Trend wzrostowy może jednak na jakiś czas zostać wyhamowany zapowiadanymi przez Rosjan wyprzedażami rezerw złota. Najprawdopodobniej będzie to 2030 ton do końca tego roku. Taka decyzja jest z jednej strony zaskakująca, bo banki centralne starały się raczej nie pozbywać złota, z drugiej jednak – wysoka cena zachęca do pozbycia się części zapasów tego kruszcu. Tyle że na razie rynek nie zareagował na rosyjskie zapowiedzi. – Oczekiwano tego już od dłuższego czasu i sprzedaż rosyjskich rezerw została wliczona w obecne notowania. Wiadomo, że rosyjski rząd ma kłopoty z finansowaniem deficytu, więc wcześniej czy później musi się złota pozbyć – tłumaczy Robin Bhar, analityk z Calyona.
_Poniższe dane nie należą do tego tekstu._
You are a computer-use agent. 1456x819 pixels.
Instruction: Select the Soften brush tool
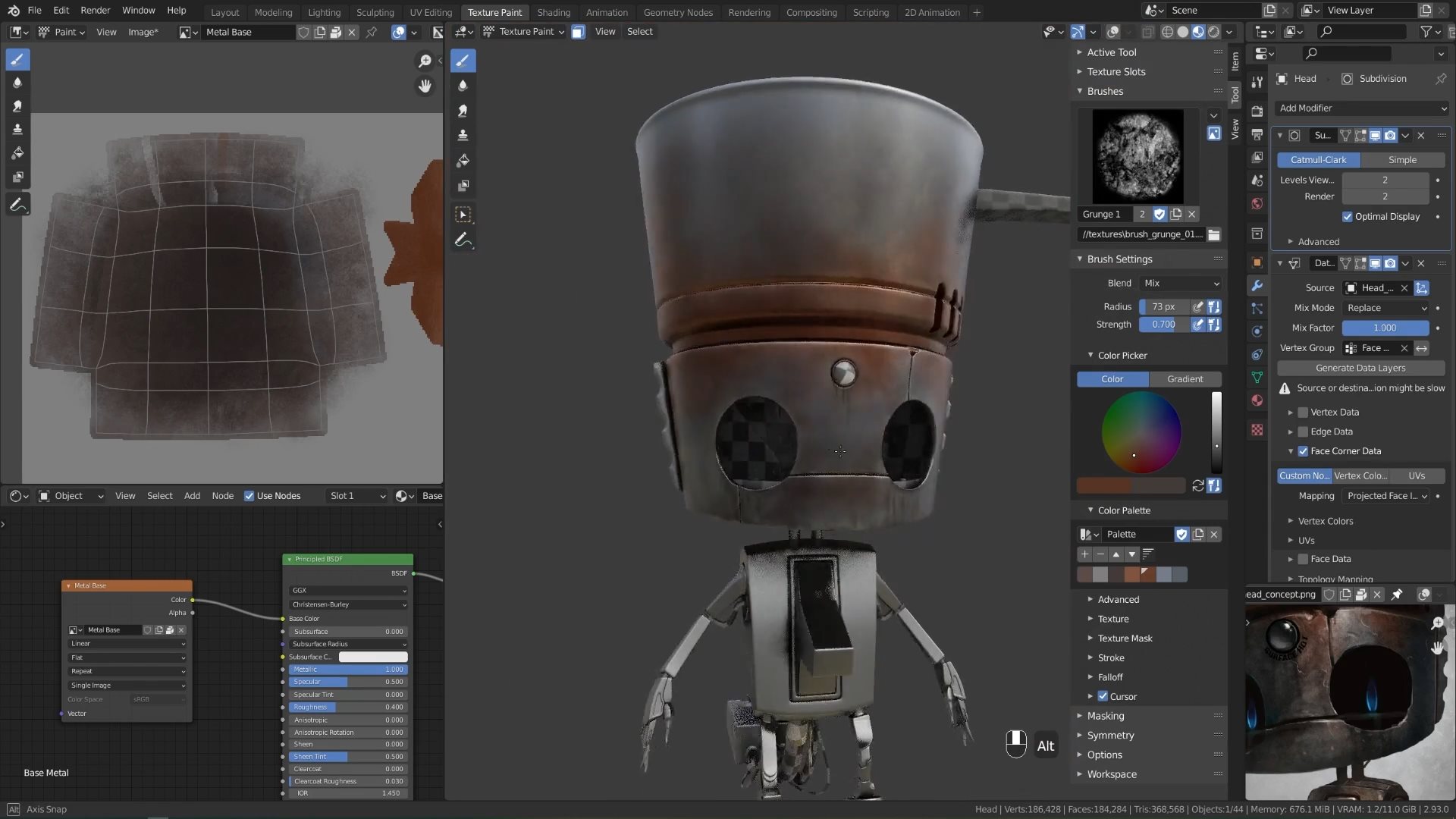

Wysokie ceny złota i tani dolar zazwyczaj ciągną w górę notowania ropy naftowej. Do tego dołożyły się lepsze od oczekiwanych wyniki kilku ważnych amerykańskich spółek. Ten rajd cenowy może się jednak okazać krótkotrwały, ponieważ firmom nadal bardzo trudno zwiększyć sprzedaż i lepsze wyniki osiągają, przede wszystkim tnąc koszty. Dlatego jest mało prawdopodobne, by ceny wzrosły znacznie ponad 80 dol.